On Tuesday, he made a motion to adopt the amended lease under a new five-year term, but it failed 2-2 with the dissent of Underwood and Commissioner Skip Gruber.
Gruber, who is the only current commissioner who was in office during the lawsuit, said the existing lease will suffice for two more years, and if the CFA can abide by it, he’d be happy to consider another five-year term at that time.
At one point during the lawsuit, the former county administrator showed the commission a slideshow of unhealthy conditions at the coliseum including dead rodents and insects, cleaning supplies in the food areas and general lack of maintenance of the grounds. Part of the lease and the federal grant include maintaining the facility to be ready for use at all times as an emergency shelter.

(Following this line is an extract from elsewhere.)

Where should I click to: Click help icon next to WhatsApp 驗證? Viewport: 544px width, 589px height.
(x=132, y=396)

Davis said those conditions have since been satisfied by the CFA and “as far as I know, they keep it to code. They do a good job. When we have events there … my dealings have all been very positive. If it’s a public, county-owned facility, we expect it to be maintained.”

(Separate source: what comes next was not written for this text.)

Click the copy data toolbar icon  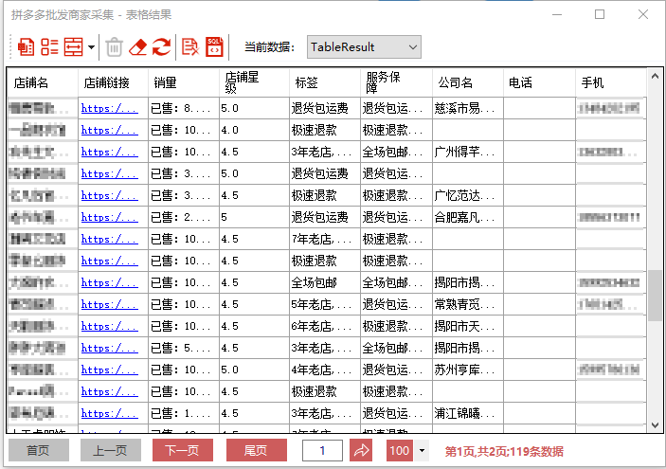click(x=26, y=46)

But Gurber said there’s more to it than that.
“I don’t have a grudge by no means,” he said. “I do believe the coliseum isn’t being managed up to what its potential can be.”
Gruber went on to claim that the CFA board hasn’t been active in pursuing new revenue at the coliseum, and claimed some CFA board members have died in recent years and haven’t been replaced.
“I think it can have a lot more than a gun show every once in a while and a couple events,” he said, adding the board did at one time pursue a deal with a local college to add a CDL permitting school on the site, which he opposed.
“In the contract, it all boils down to nobody will sit down and look at what’s really going on,” he said. “We’re supposed to get a certain amount of money per event and that was it.”
Davis said that is exactly what he has been doing, but at the commission meeting Tuesday, blamed a “serious, serious, communication problem” with his colleagues for the division, which he said is exacerbated by their fear of violating the Open Meetings Act.
He apologized to his colleagues and citizens, claiming that “sharing information is not deliberation” under the Open Meetings Act, and also promised when he takes over as commission chair in November, he’ll share all committee information with staff and other commissioners.
As for the lease, he can’t say whether the commission will revisit it before it expires.
“Another intent was to change the date so it wouldn’t correspond with [county] elections in 2022,” he said. “When the three [new commissioners] came in we found out there were issues, and it’s not a topic you want to jump right in your face.”
A representative from the Cattle and Fair Association could not be reached for comment.